Marriages work only when they are two-way streets. You must also allow your husband the opportunity to address what he feels needs to be changed on your part, and you must both listen attentively to each other without reacting or getting defensive. To give the marriage another month or another year makes no sense unless you are both willing to do some things differently and have a blueprint for change. Only that way can you find hope for improvement.
Forty-Five Going on Two
My husband is 45 years old and throws temper-tantrums. We have been together for 16 years and have two children. At 16 and 11, they are also displaying temper-tantrums. I am the calm, optimistic supporter of this family and am tired of always being the one to keep the peace. He cannot handle anything that may go wrong in any given day. For example, he "loses it" over simple things like getting lost while driving or if my daughter wears her hair in braids (he hates her hair in braids). He speaks with such hatred in his voice, I try to keep the children away from this verbal abuse and I try to make him see how he is acting but nothing works. After he calms down then he acts like nothing happened. Is there something I haven't tried other than kicking him out? We have split before, but his verbal abuse always makes me feel like I have to take him back (sounds weird, but true). I feel as though our relationship is over, but something always keeps me from completely ending it.
Parents are always models to their children, whether they are aware of it or not. Temper tantrums are pretty good at seizing the attention in a household, so it's not surprising that your kids would take up that behavior, especially since it's modeled by and apparently approved by their father.
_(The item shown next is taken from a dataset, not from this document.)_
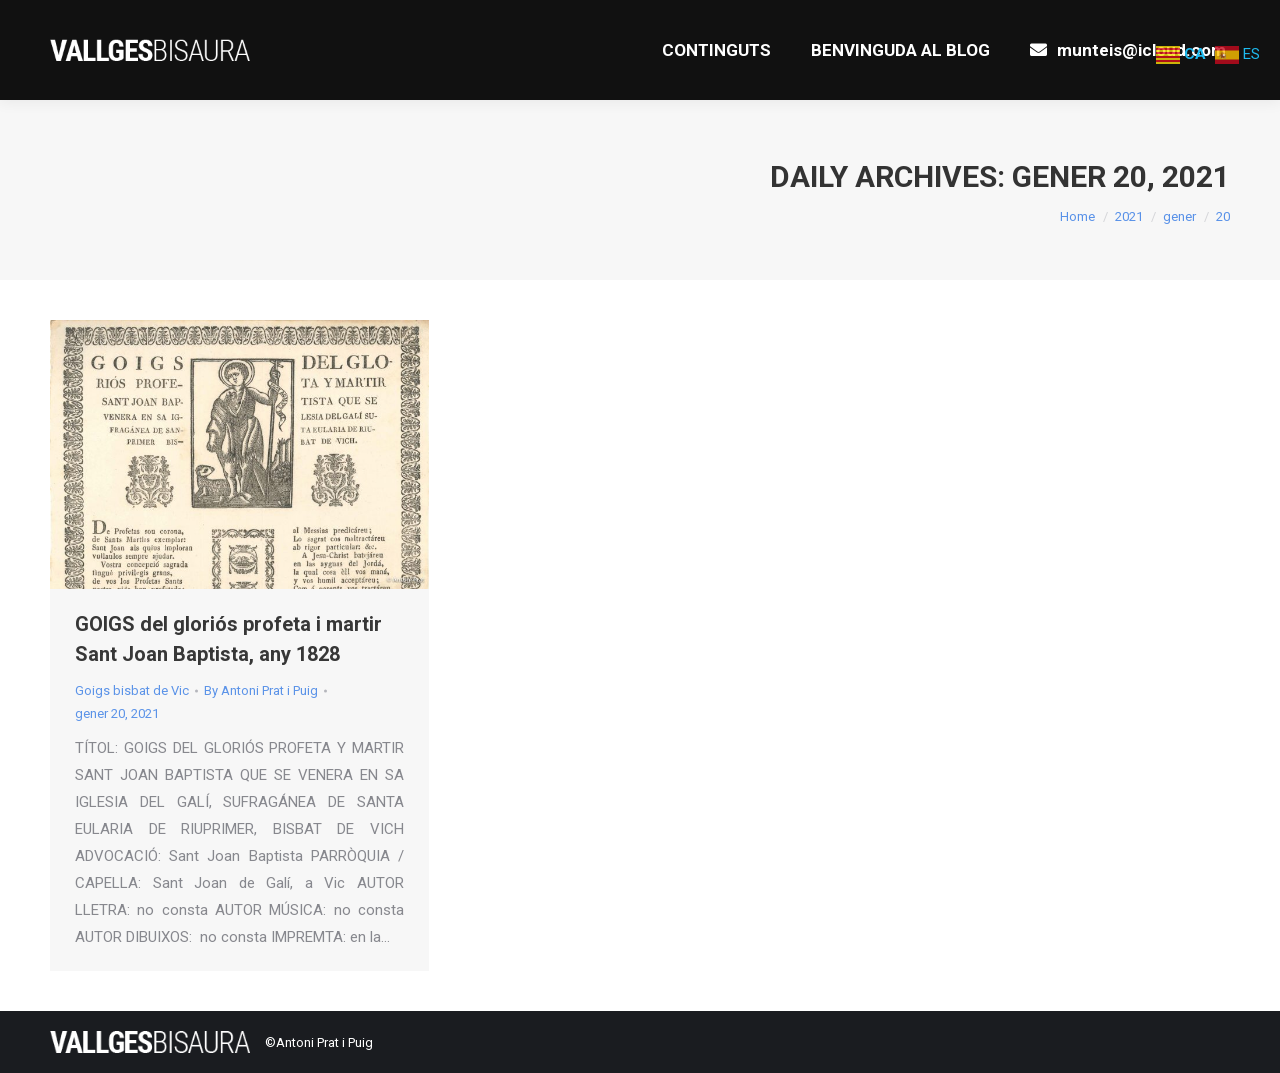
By (261, 690)
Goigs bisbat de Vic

It doesn't sound, however, as if you are keeping much peace. You are discovering the hard way that reprimanding someone (whether 45 or two) and rubbing his nose in his own bad behavior (trying to make him see how he's acting) is humiliating. Humiliation breeds only resistance and revenge (neither of which makes for a good marriage). It is not a recipe for change, and I can guarantee you that unless your husband has brain damage, he well knows how he's acting-and he isn't likely too proud of it himself. You really need to help him exercise his better self.
Besides, your reprimands are always after the fact. And they always will be unless you lay out the rules in advance, set limits (just as you would with a two-year-old) and jointly agree to sanctions and penalties for violations of the rules.
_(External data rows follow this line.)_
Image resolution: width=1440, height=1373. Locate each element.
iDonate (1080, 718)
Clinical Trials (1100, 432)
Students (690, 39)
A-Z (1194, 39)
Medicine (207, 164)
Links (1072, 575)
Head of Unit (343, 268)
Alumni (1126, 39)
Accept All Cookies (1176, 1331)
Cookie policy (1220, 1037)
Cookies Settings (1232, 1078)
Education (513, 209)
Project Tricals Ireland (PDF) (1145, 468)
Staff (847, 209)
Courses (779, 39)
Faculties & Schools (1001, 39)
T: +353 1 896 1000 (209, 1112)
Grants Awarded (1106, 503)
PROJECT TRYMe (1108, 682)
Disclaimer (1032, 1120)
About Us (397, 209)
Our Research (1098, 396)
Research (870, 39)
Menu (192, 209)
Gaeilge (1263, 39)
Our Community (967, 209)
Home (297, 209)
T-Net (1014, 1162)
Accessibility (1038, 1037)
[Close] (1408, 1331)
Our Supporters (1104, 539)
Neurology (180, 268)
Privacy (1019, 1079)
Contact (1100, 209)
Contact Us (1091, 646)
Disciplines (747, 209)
This is no longer just between you and your husband. It's a question of how the whole family functions. You need a family discussion-it will take more than one, since behavior doesn't change on one try-where in the spirit of cooperation you jointly agree on some household rules. And you must allow your children and husband to set the sanctions for violating the rules they come up with.
You can convene a meeting and be prepared to let each family member speak while the others listen. You can help set the tone for this meeting by saying something like this: "I don't like the way we've all been reacting lately. Everyone seems to think that throwing a temper tantrum is the way to make his case. It's taking too big a toll on my nerves and it makes living here feel unpleasant to me and probably to you, too. I love my family and I want us to live in an environment we all enjoy. Who has ideas about how we can do this better?"
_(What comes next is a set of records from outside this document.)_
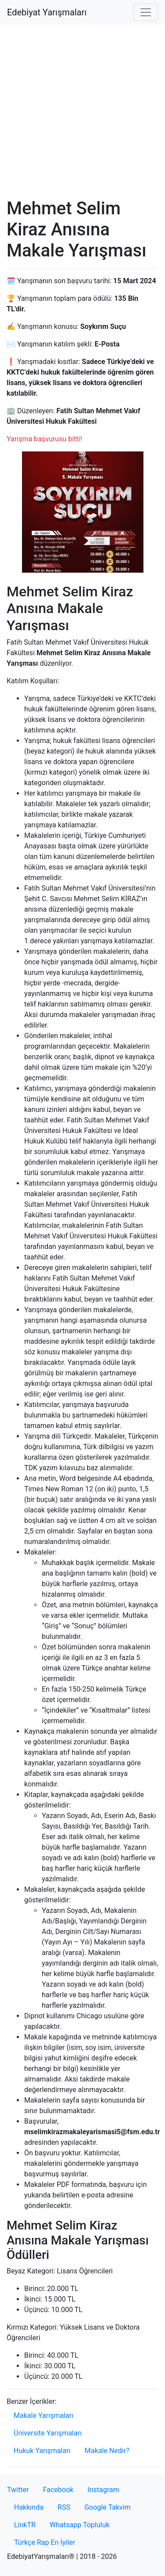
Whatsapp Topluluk (80, 2525)
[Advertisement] (82, 111)
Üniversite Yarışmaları (48, 2433)
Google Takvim (107, 2507)
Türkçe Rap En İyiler (44, 2542)
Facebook (58, 2490)
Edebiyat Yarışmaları (47, 12)
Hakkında (29, 2507)
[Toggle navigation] (145, 12)
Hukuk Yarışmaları (42, 2450)
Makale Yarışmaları (43, 2415)
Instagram (103, 2490)
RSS (64, 2507)
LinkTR (25, 2525)
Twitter (18, 2490)
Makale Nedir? (106, 2450)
Try to get as many ideas on the table as possible, and jointly settle on some rules you all must abide by, parents as well as children. Then you can ask for suggestions about what the appropriate response tactic should be for someone who violates the rules.
When everyone has a role in setting rules and everyone feels they are fair rules, then everyone has a stake in keeping the peace. Your family life should dramatically improve. Even two year olds learn that they can't get their way all the time and it isn't in their best interests to do so.